From pv magazine Spain
Although total global solar capacity will continue to increase rapidly over the next decade, the pace of installation growth will begin to slow in 2024, compared to rates seen in recent years.
According to the head of Wood Mackenzie’s global solar division, if the forecasts for 2023 are met, the average annual growth of PV installations from 2019 to this year will have been 28%, including a 56% increase in 2023 compared to 2022.
However, on average, the current pace will be maintained and there will be no annual growth from 2024 to 2028, which will include some years with contractions. Wood Mackenzie is forecasting 270 GW of new solar installations worldwide for this year, while the International Energy Agency (IEA) expects additions of 349 GW for 2023.
Global solar market growth follows the typical S-curve. In recent years, growth has increased rapidly at the steepest part of the curve. Starting in 2024, the sector will pass the inflection point, characterized by a slower growth pattern.

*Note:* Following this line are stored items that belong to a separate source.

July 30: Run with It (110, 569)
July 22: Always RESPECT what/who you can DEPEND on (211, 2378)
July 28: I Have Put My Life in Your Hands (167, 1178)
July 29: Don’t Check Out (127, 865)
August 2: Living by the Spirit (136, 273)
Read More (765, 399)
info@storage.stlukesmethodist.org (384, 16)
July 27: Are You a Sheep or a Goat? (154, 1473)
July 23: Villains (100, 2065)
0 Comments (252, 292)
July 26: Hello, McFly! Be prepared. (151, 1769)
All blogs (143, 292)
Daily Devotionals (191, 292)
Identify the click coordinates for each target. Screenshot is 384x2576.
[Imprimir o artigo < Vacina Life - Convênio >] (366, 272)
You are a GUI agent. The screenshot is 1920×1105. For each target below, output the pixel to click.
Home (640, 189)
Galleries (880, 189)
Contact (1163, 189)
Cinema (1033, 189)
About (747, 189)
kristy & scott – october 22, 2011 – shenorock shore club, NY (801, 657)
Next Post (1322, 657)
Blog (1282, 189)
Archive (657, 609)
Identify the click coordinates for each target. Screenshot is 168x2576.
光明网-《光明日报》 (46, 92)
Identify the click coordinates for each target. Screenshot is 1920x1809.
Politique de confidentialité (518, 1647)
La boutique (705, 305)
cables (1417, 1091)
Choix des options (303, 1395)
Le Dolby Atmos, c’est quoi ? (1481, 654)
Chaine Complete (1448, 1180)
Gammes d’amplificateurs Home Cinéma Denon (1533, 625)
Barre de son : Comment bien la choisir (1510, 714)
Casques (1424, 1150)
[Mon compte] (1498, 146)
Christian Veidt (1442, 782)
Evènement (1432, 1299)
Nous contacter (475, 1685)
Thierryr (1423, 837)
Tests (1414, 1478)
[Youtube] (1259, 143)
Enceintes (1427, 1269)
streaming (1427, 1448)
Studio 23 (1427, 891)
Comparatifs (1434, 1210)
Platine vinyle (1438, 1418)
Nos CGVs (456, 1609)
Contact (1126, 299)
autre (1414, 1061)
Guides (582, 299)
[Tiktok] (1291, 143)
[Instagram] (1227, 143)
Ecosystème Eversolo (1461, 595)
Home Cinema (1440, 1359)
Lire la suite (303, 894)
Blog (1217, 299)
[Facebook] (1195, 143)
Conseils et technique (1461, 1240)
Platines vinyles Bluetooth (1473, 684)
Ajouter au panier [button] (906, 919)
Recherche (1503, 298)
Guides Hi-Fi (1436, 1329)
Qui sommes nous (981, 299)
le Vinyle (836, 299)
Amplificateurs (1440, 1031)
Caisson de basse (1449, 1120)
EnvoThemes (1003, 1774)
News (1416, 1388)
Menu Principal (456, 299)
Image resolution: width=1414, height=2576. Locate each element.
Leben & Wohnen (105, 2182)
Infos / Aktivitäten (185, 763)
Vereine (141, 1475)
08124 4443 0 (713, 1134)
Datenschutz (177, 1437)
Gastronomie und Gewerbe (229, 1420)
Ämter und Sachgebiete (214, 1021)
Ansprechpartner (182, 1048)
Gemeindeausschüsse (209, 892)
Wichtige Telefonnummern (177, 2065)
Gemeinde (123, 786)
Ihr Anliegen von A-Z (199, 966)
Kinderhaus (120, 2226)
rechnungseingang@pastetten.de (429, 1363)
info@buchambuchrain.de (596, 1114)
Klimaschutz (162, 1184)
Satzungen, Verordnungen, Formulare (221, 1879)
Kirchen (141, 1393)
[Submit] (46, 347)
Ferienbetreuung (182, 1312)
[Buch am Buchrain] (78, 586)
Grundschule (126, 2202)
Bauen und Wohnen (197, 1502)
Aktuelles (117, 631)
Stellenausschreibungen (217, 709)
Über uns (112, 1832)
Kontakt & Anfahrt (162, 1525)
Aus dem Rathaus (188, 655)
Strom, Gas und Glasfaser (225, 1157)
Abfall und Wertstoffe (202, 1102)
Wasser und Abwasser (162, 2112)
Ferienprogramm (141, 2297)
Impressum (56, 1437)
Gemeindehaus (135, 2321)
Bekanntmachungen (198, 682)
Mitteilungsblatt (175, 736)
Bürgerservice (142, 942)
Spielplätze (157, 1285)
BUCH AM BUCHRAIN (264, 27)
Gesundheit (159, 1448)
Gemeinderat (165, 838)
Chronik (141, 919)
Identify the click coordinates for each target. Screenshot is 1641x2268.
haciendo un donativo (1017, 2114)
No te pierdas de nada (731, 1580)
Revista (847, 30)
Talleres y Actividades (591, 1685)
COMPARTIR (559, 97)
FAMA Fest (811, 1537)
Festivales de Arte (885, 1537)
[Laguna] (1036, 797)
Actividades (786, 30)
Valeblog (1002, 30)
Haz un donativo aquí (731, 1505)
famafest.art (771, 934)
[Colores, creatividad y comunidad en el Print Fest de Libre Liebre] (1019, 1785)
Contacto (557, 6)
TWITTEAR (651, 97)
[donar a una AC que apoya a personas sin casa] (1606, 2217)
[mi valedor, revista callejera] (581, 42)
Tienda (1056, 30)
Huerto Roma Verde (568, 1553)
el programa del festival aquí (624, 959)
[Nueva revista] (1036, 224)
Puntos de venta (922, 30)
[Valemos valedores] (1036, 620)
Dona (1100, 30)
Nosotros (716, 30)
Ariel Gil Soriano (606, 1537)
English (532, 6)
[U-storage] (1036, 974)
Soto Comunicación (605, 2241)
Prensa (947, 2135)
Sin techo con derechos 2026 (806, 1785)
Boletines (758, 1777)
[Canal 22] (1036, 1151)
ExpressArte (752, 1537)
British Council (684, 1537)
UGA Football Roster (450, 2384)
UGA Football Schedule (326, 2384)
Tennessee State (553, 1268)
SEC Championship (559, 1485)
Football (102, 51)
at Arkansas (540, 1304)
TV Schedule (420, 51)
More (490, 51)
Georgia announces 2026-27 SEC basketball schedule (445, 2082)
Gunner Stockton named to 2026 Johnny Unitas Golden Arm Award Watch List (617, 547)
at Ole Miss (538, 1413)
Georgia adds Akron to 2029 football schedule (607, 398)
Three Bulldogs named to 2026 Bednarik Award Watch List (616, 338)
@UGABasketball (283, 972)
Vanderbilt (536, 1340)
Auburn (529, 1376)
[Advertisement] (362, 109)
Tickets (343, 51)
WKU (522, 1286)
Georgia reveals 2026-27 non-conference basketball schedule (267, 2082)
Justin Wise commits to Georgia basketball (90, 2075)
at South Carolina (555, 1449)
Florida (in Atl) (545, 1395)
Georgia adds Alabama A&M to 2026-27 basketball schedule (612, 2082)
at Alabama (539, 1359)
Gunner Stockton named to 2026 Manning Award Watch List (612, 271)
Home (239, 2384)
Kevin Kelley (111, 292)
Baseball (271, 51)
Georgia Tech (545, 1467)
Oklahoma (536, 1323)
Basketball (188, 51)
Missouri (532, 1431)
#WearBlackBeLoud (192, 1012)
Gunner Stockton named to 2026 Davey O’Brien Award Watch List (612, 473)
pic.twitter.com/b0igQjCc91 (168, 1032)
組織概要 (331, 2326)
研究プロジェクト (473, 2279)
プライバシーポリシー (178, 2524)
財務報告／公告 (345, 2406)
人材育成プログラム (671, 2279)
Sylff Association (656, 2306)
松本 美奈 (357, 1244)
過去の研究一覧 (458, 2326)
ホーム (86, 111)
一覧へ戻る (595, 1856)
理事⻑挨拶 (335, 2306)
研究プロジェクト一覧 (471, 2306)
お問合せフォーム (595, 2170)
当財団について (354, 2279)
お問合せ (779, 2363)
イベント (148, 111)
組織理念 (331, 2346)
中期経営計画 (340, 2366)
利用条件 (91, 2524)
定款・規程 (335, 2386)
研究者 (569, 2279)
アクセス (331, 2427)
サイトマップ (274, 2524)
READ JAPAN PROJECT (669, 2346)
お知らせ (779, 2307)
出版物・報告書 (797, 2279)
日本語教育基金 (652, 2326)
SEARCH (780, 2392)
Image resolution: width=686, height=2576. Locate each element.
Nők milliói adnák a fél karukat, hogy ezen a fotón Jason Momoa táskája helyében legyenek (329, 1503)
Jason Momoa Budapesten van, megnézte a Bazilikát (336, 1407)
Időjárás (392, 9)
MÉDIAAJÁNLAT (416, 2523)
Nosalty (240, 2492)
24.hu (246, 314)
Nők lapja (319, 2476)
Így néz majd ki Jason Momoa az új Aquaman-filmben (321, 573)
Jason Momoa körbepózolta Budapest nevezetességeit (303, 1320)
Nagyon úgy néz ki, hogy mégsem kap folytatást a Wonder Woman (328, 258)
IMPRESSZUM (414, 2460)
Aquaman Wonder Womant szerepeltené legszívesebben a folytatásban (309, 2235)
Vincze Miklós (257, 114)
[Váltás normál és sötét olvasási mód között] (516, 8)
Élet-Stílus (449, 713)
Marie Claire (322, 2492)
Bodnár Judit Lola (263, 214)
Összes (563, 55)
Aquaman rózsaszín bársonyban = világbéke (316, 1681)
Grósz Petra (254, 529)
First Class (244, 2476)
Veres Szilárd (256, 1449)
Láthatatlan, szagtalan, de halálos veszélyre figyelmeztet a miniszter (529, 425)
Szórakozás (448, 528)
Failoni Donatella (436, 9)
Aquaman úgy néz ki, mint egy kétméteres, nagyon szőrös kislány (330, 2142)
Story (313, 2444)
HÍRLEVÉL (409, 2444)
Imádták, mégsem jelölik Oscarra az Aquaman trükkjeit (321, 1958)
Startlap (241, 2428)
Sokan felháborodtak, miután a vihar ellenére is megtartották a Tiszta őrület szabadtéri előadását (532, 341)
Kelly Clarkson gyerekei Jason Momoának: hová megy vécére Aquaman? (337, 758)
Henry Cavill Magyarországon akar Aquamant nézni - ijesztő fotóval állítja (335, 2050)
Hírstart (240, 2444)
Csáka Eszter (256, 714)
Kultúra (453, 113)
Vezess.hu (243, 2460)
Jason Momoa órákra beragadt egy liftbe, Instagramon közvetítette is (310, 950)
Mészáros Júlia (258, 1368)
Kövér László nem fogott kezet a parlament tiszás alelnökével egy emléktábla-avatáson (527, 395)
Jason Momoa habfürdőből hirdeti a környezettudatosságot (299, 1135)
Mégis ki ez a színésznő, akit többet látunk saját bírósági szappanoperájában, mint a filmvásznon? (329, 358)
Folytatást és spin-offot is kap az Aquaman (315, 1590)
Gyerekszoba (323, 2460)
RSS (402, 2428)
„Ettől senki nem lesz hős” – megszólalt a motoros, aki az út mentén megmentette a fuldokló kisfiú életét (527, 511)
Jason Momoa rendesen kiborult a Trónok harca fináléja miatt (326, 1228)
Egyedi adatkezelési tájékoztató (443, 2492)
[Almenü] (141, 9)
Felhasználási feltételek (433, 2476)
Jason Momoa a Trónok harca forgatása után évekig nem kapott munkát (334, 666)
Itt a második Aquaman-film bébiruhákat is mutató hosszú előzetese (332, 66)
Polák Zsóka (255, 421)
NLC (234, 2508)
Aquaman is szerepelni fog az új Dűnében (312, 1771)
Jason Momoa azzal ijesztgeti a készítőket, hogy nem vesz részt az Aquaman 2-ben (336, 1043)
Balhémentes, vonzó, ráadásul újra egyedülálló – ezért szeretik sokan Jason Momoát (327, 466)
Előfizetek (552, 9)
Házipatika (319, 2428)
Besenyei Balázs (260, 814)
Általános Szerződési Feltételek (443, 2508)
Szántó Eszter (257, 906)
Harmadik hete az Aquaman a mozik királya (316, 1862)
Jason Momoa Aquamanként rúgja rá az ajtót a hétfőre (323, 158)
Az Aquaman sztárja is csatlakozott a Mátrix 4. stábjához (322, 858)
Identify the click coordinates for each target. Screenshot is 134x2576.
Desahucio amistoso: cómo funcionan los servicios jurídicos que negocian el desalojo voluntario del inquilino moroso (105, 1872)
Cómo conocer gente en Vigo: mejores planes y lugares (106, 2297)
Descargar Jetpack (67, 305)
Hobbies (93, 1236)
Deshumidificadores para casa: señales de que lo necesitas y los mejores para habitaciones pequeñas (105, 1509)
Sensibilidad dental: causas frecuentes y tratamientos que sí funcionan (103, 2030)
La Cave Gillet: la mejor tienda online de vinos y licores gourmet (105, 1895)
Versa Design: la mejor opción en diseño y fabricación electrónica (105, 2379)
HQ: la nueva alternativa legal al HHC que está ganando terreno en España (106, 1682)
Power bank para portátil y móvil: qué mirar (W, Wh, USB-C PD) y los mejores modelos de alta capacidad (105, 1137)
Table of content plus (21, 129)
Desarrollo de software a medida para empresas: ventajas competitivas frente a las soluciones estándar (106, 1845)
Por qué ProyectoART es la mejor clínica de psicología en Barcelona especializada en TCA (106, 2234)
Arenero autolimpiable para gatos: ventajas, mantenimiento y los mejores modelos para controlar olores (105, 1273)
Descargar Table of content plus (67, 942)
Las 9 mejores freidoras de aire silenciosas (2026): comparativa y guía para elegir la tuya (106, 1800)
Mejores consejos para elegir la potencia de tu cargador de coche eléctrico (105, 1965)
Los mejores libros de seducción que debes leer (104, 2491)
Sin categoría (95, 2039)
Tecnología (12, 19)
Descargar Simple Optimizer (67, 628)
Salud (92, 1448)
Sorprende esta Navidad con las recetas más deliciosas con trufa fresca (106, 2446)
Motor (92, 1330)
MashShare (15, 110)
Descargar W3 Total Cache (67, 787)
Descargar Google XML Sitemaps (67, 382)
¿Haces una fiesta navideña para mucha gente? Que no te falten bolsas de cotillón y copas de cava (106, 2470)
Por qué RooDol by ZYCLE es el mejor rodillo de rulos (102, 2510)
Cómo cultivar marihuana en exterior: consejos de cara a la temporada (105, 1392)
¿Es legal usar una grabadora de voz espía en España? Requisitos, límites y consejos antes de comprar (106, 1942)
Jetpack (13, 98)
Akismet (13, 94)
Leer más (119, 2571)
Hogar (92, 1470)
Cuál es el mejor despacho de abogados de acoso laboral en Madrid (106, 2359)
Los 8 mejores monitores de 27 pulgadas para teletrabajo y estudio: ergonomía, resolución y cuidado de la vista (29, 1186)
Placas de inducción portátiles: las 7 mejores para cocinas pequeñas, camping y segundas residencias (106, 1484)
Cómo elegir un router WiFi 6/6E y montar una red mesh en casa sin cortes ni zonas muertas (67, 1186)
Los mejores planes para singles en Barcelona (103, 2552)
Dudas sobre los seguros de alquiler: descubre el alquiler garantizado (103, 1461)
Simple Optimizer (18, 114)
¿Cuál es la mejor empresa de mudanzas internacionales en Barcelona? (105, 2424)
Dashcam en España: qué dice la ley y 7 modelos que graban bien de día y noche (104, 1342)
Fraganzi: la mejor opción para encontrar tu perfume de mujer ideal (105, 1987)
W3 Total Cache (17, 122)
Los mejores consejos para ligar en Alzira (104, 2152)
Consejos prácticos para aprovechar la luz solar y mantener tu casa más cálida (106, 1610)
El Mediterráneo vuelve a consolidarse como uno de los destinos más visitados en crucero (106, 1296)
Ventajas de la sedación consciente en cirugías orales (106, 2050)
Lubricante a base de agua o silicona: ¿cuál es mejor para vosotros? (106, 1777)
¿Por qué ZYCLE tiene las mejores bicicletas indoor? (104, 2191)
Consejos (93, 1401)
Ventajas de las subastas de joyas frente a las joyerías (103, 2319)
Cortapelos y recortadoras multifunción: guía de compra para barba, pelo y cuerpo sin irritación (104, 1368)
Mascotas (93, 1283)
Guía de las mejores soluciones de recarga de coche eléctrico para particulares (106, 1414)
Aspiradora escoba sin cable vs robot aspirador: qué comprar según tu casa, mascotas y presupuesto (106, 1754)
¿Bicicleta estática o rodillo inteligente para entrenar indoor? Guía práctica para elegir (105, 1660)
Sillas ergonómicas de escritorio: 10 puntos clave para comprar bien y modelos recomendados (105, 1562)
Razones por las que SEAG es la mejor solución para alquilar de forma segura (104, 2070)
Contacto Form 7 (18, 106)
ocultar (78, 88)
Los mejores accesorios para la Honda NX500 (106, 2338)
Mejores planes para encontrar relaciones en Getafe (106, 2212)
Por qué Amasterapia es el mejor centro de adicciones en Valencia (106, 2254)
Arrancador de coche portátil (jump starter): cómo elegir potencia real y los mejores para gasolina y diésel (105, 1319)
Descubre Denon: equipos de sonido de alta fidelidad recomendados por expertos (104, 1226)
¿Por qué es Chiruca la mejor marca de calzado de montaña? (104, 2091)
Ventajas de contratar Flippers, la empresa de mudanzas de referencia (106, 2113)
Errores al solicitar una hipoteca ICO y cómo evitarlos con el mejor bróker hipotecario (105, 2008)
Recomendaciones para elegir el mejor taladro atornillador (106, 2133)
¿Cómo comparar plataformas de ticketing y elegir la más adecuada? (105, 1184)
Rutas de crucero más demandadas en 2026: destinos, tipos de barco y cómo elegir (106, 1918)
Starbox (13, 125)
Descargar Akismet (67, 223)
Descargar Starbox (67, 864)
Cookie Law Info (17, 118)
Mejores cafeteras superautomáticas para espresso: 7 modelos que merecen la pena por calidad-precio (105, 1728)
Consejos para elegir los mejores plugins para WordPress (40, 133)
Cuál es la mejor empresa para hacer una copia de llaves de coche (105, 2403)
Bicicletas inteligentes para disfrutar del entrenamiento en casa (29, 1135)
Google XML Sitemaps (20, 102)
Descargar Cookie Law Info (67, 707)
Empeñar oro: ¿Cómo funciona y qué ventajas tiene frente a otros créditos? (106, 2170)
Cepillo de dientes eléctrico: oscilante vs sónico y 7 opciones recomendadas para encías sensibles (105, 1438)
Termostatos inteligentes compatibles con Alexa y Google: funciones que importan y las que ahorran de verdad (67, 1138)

The global solar market is still many times larger than it was a few years ago, but it is natural for an industry to follow this growth path as it matures.
Not all regions are currently at the same point on the S-curve. Africa and the Middle East, for example, have a long way to go before reaching their growth inflection points. Two large markets are driving this growth pattern on a global scale, however: Asia-Pacific, dominated by China, and Europe. It is worth remembering that any change of course in China has a strong impact on the world market since the country leads new capacity additions, with some 180 GW that will be connected this year.
What could affect this slowdown is the global commitment to the energy transition. On December 13, world governments meeting at the UN COP28 climate convention in Dubai agreed to what was described as a “historic” declaration, setting for the first time a target for the transition from fossil fuels. This objective establishes a change of course for the global energy system. Oil, gas and coal consumption continues to grow, although more slowly, and all three fuels reached new all-time highs in 2023. In addition, COP28 agreed to triple renewables by 2030.
Global coal demand will increase by 1.4% in 2023, exceeding 8.5 billion tons for the first time. While in the European Union and the United States consumption is expected to increase by around 20%, in India and China it will remain strong, with 8% and 5% respectively in 2023. By 2026, however, it is expected that global coal consumption will decrease by 2.3% compared to 2023 levels.
Renewable energy is also booming. According to Wood Mackenzie, global wind and solar energy production in 2023 is 55% higher than in 2020.